移住当初、政府が示していた条件を信じて人生の選択をしたにもかかわらず、途中でルールが変われば、特に高齢者は対応できない。
支援団体や当事者の間では、
「すでに移住している人たちには、当初の約束を守るべきだ」
という声が強まっている。
先が見えない中で続く日常
現時点では、BN(O)ルートで移住した人たちが直ちに永住権を失うわけではない。
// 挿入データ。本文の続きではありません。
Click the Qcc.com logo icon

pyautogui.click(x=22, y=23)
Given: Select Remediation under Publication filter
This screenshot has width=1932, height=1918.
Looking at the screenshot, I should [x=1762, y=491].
だが、「将来どうなるのか分からない」という状態そのものが、高齢者にとって大きな精神的負担になっている。
語学教室に通い続ける人、地域のボランティアに参加して「社会に必要とされている」ことを示そうとする人もいる。一方で、不安から外出を控え、孤立を深めてしまう高齢者もいる。
問われるのは「人道的な配慮」
この問題は、単なる移民制度の話ではない。
高齢になってから人生の大きな決断をした人たちに、社会がどう向き合うのかという問いでもある。
永住権をめぐる最終的な制度設計は、これから明らかになる。だが、その結論次第では、多くの香港出身高齢者の老後の安心が大きく左右されることになる。
静かに、しかし確実に、彼らはその行方を見つめている。